CHICAGO – With U.S. stocks at record highs, there is no substitute for indexing and diversification if advisors and investors hope to achieve better returns, famed investment theorist Eugene Fama says.
Some money managers may outperform short-term, but “you can't tell good luck from good skill, or bad luck from bad skill," says Fama, a co-winner of the 2013 Nobel Prize in Economics, speaking Thursday at the annual Morningstar ETF Conference.
"There's this fallacy that you need active managers to make the markets more efficient," he says. A better strategy: "You pick your risk exposure and then you diversify the hell out of it," says Fama, the finance professor at the University of Chicago Booth School of Business who gained renown for developing the efficient markets hypothesis of investing.
Even Warren Buffett, America’s best-known stock picker, has lauded the benefits of index funds. “He’s like my hero,” Fama adds, “because what he says is, ‘I can pick a company every couple of years, but if you have to form a portfolio, you’re better off going passive.’ ”

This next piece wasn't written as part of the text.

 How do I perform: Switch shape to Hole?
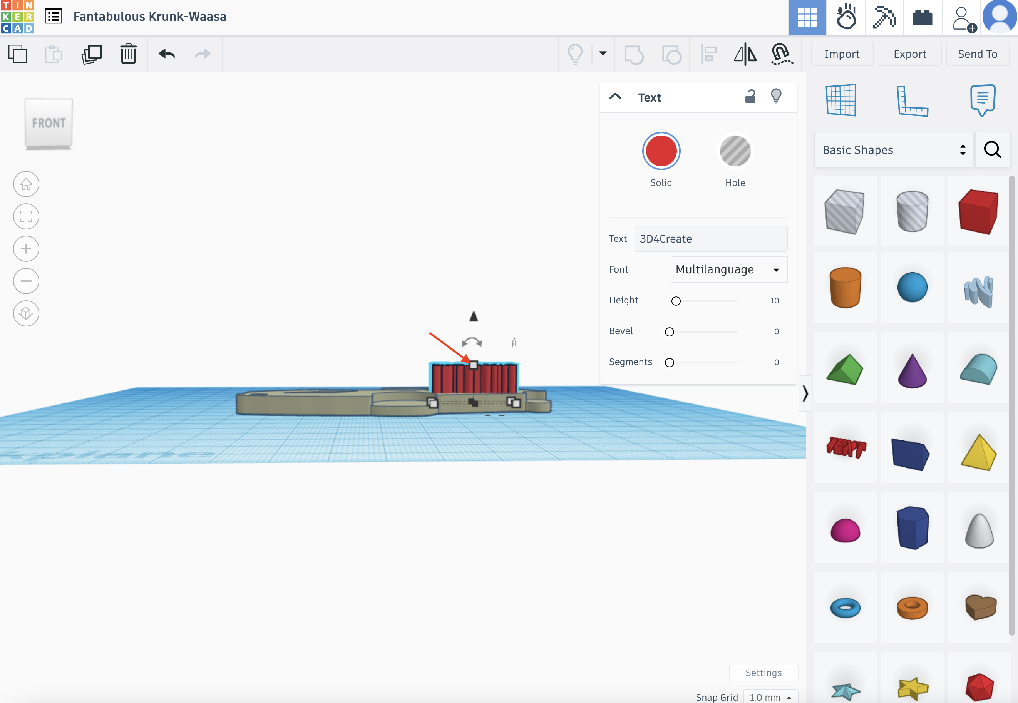click(x=735, y=151)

When Ben Johnson, a Morningstar research director who was the moderator, noted that investments devoted to index funds have been rising sharply, Fama interrupted to say, “Finally! … As far as individual investors are concerned, they’re clearly so much better off buying passive products than they are buying active products.”
Regarding another continuing trend – the drop in expense ratios – Fama said in a brief interview with Financial Planning: “It’s an important development – lower fees are better for investors, that’s for sure.”

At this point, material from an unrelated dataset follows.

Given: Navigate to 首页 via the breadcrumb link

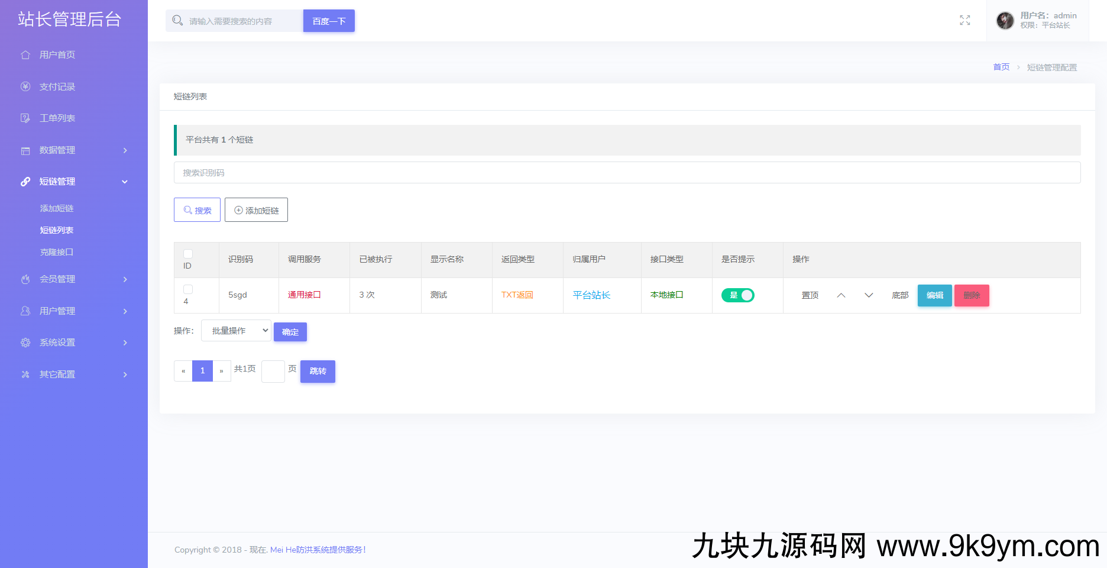Looking at the screenshot, I should tap(1001, 67).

As for his own money, Fama, 75, says he’s moved some of his portfolio into TIPS given his age; much of his portfolio is in value plays through his involvement with Dimensional Fund Advisors.
Answering audience questions, Fama entertained the crowd with tales of gatherings with his extended family and Swedish royalty after winning the Nobel, as well as his decision to teach his finance class right after learning he had won.
But not everyone was ready to give up active management. One questioner insisted that when an advisor or investor senses an index is headed for a very tough period, such as in 2008, it pays to employ an active strategy.
Fama isn’t persuaded. “You’re talking about market timing,” he says. "If you sold when the market crashed, you made a big mistake. If you saw it coming a year ahead of time, you're a genius." And as his research establishes, there are very, very few long-term investment geniuses.